● What the exercise asks
In the items from the start through the line with "Action: click(x=16, y=334)", change "dropdown" to "menu" and reproduce those lines with everything else unchanged. Leave the pictures out of your answer.

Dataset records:
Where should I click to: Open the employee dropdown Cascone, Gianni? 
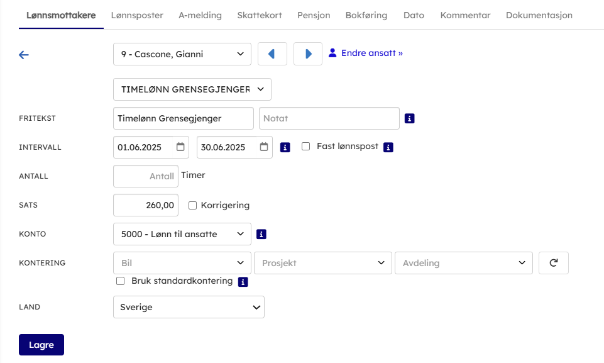pyautogui.click(x=182, y=54)
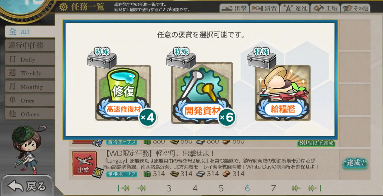This screenshot has height=196, width=383.
Task: Open the その他 other quests tab
Action: [356, 8]
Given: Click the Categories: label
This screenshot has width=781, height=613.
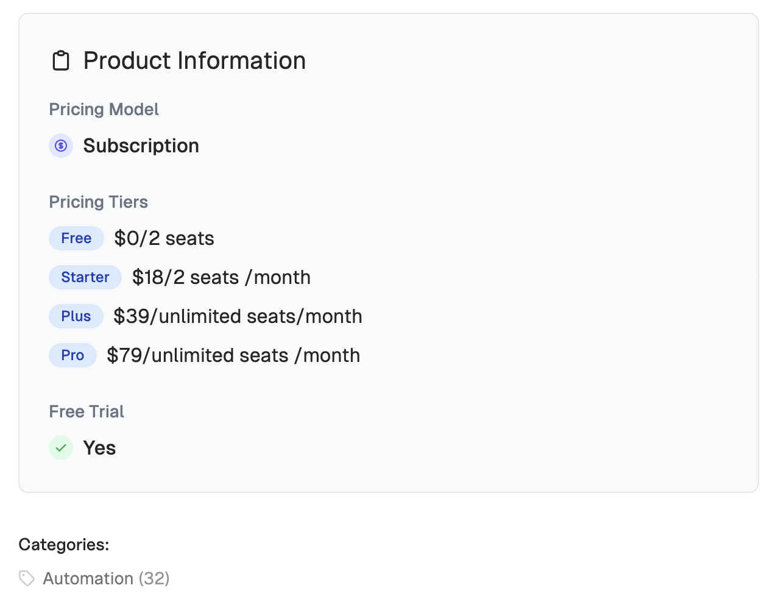Looking at the screenshot, I should click(x=64, y=544).
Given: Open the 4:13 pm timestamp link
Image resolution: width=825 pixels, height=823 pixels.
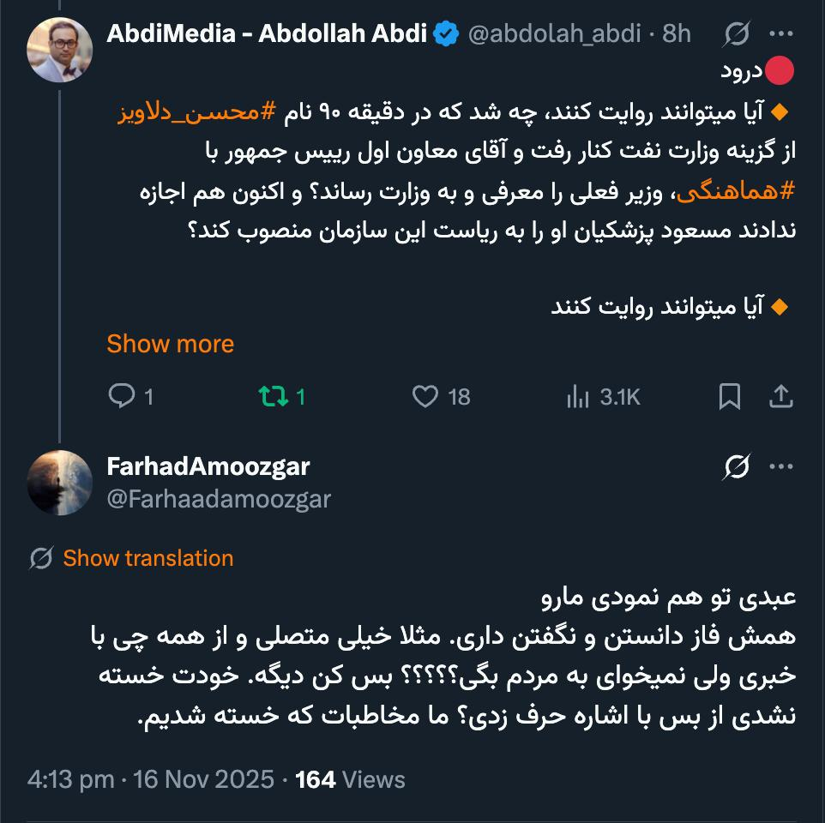Looking at the screenshot, I should (70, 779).
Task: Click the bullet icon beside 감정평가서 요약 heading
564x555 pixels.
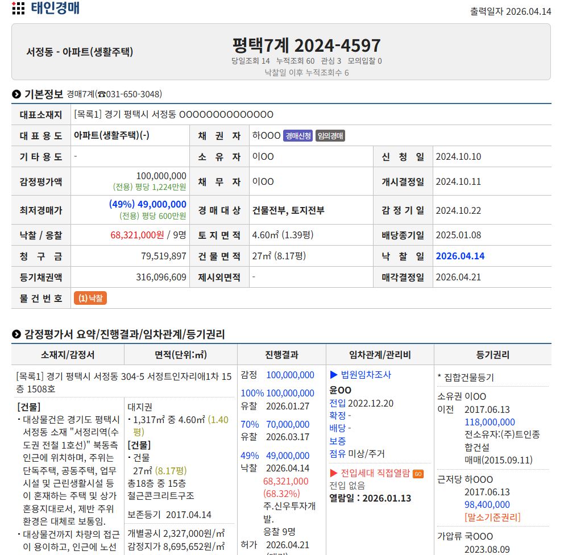Action: click(x=16, y=334)
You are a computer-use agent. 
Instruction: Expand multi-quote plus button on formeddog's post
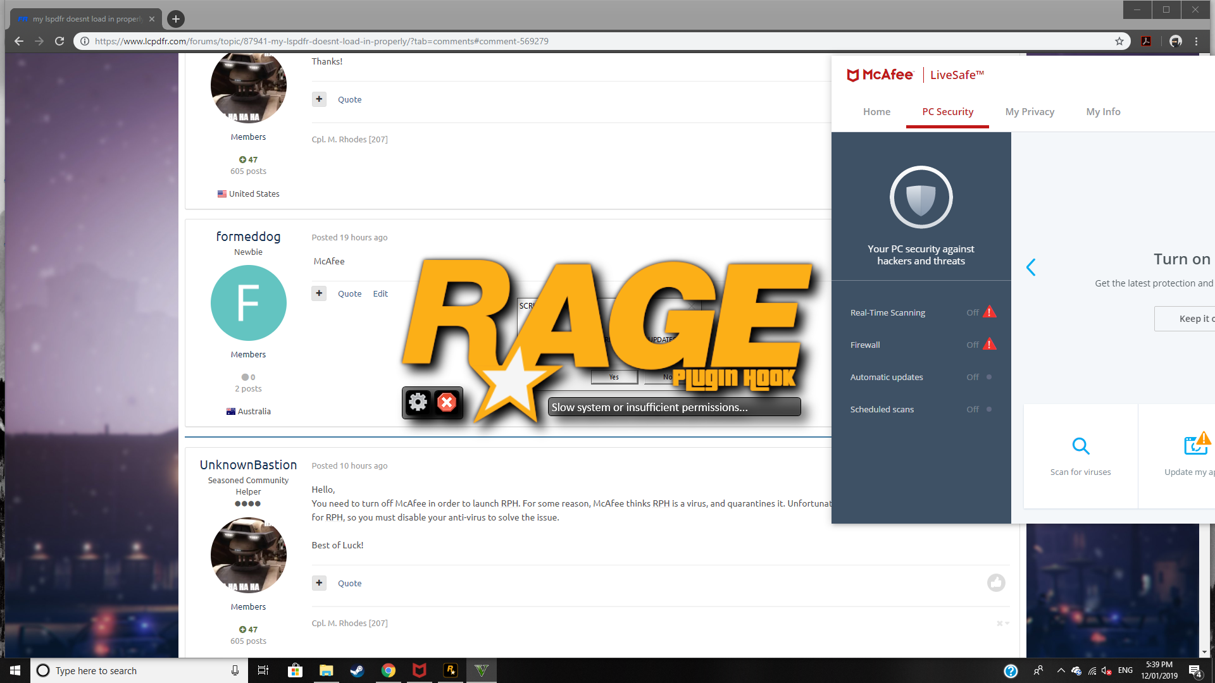coord(319,293)
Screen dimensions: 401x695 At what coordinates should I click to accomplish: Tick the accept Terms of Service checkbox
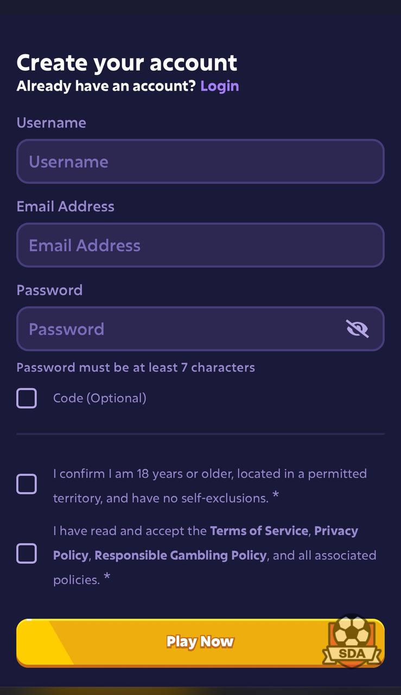tap(27, 553)
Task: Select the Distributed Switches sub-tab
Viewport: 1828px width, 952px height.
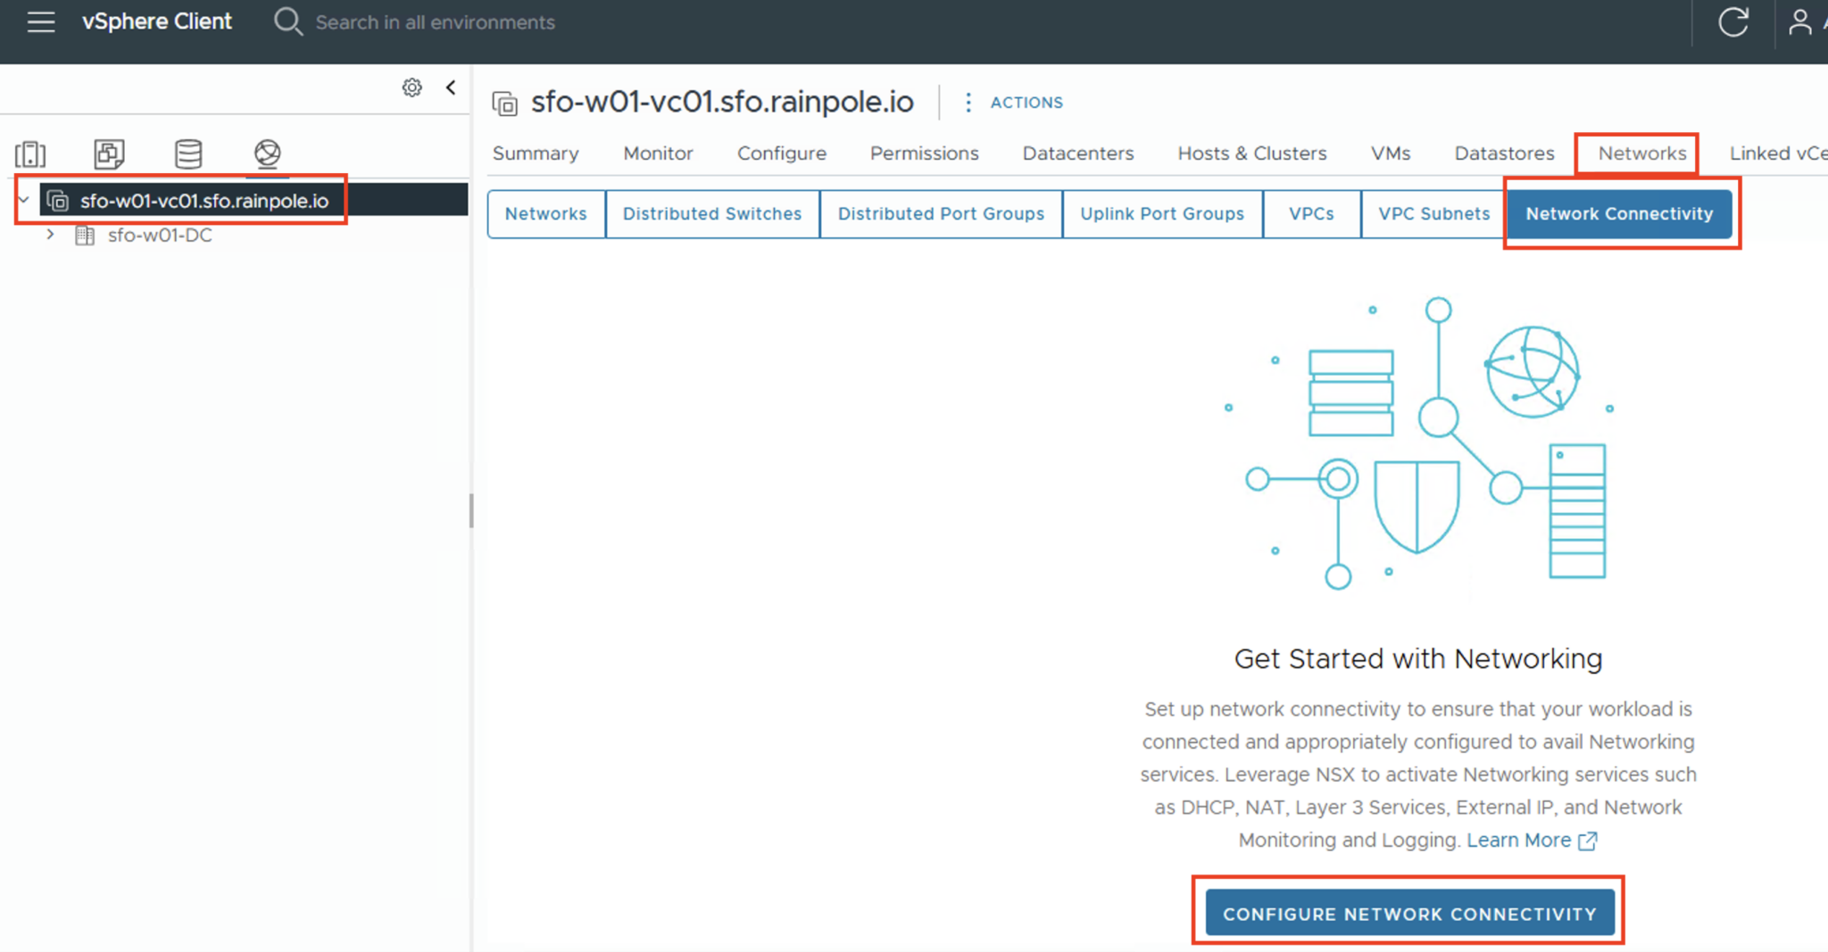Action: click(711, 213)
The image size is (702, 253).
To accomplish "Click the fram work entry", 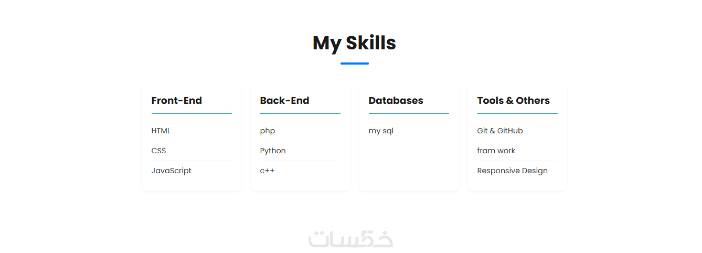I will [x=496, y=151].
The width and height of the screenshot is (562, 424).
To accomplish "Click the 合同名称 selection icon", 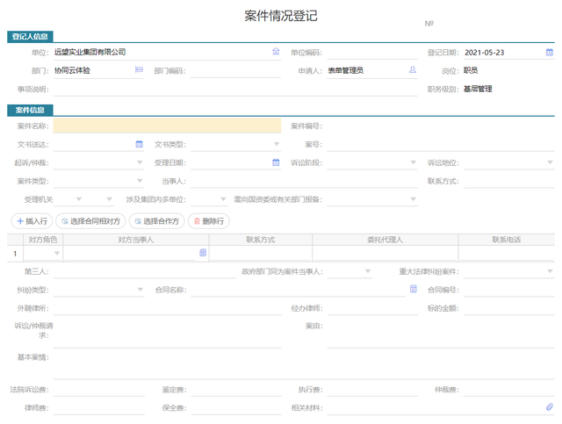I will coord(413,290).
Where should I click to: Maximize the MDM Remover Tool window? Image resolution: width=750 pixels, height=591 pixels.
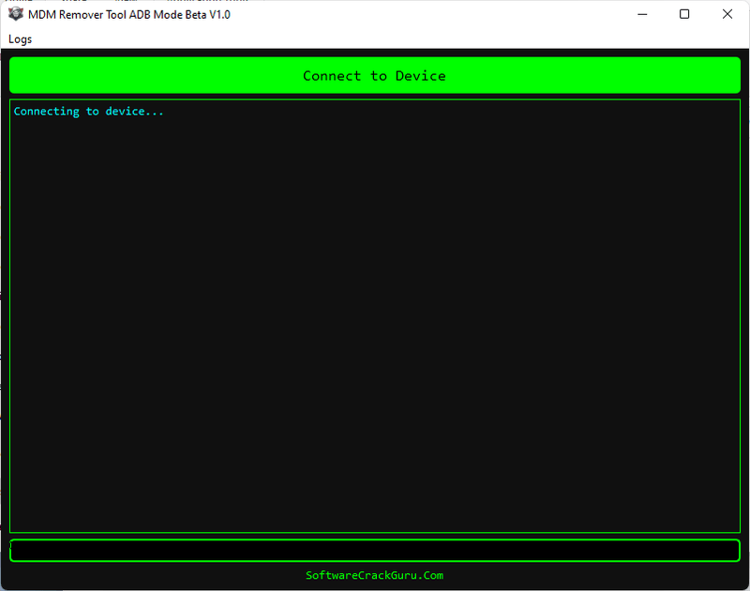pyautogui.click(x=683, y=14)
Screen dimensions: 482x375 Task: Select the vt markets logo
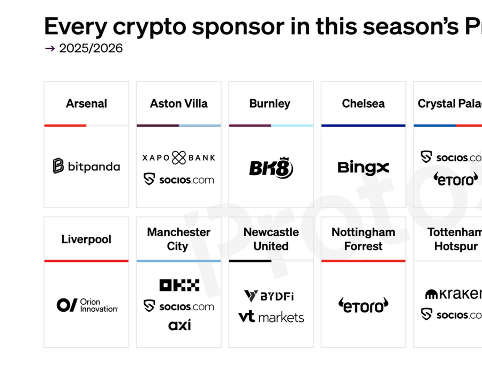(x=271, y=317)
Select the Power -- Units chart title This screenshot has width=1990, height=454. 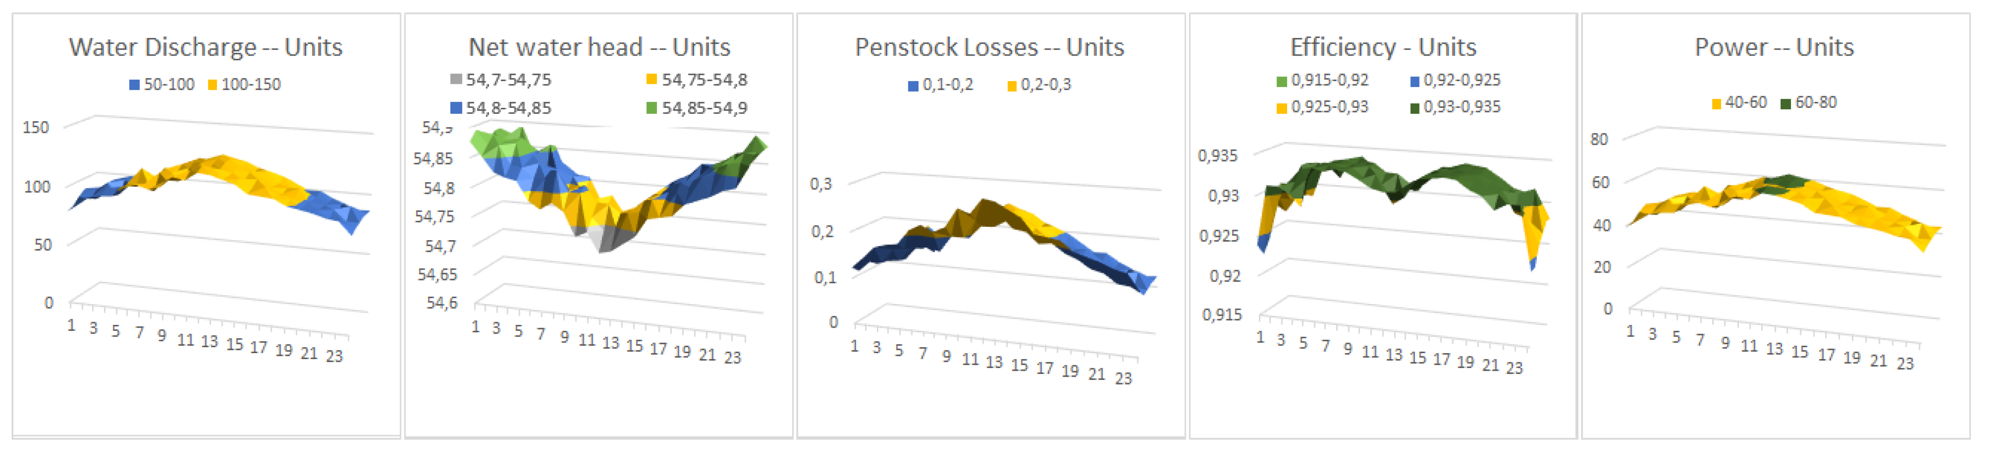point(1774,47)
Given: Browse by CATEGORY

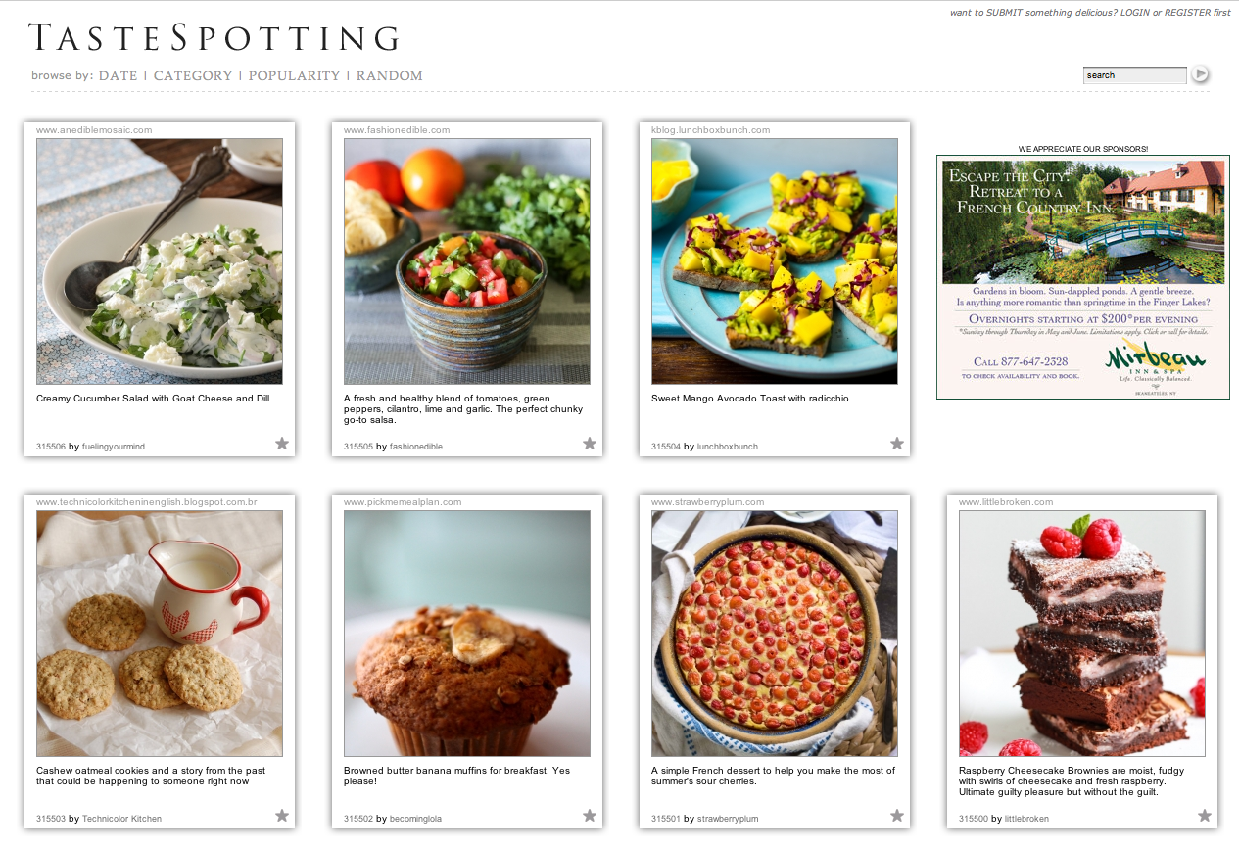Looking at the screenshot, I should coord(193,75).
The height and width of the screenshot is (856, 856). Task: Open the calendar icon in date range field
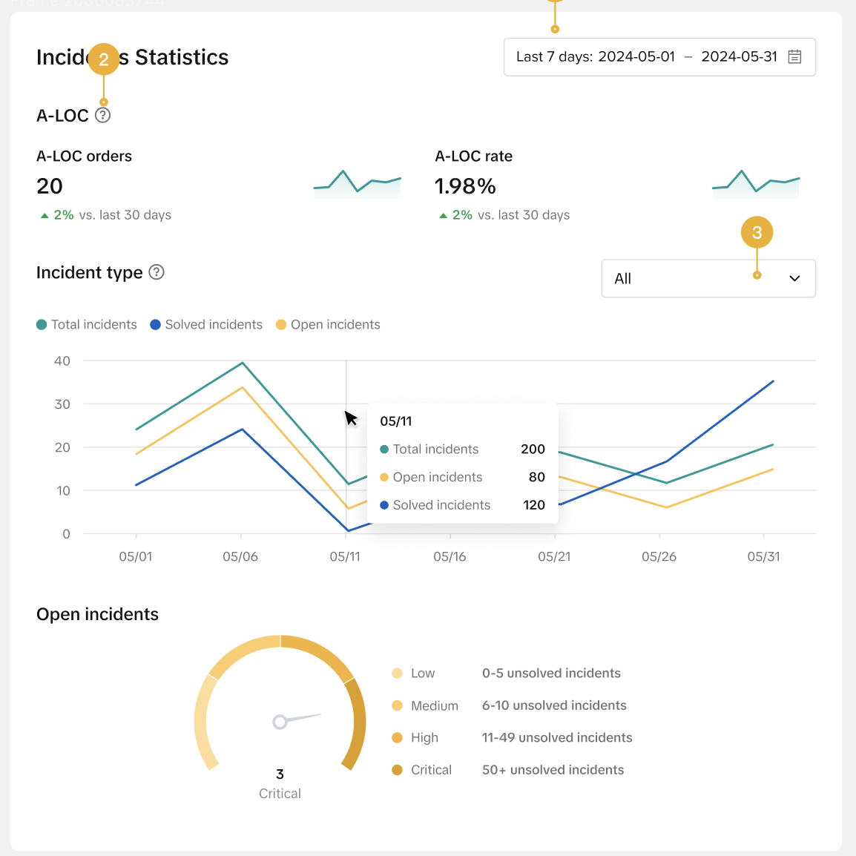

● Task response
Where should I click to: Open the employee menu Cascone, Gianni? 
pyautogui.click(x=182, y=54)
This screenshot has height=196, width=383.
Task: Open the その他 other quests tab
Action: [356, 8]
Given: Click the Categories: label
This screenshot has width=781, height=613.
Looking at the screenshot, I should click(x=64, y=544).
Given: Open the 4:13 pm timestamp link
Image resolution: width=825 pixels, height=823 pixels.
Looking at the screenshot, I should (70, 779).
Task: Click the bullet icon beside 감정평가서 요약 heading
564x555 pixels.
Action: click(x=16, y=334)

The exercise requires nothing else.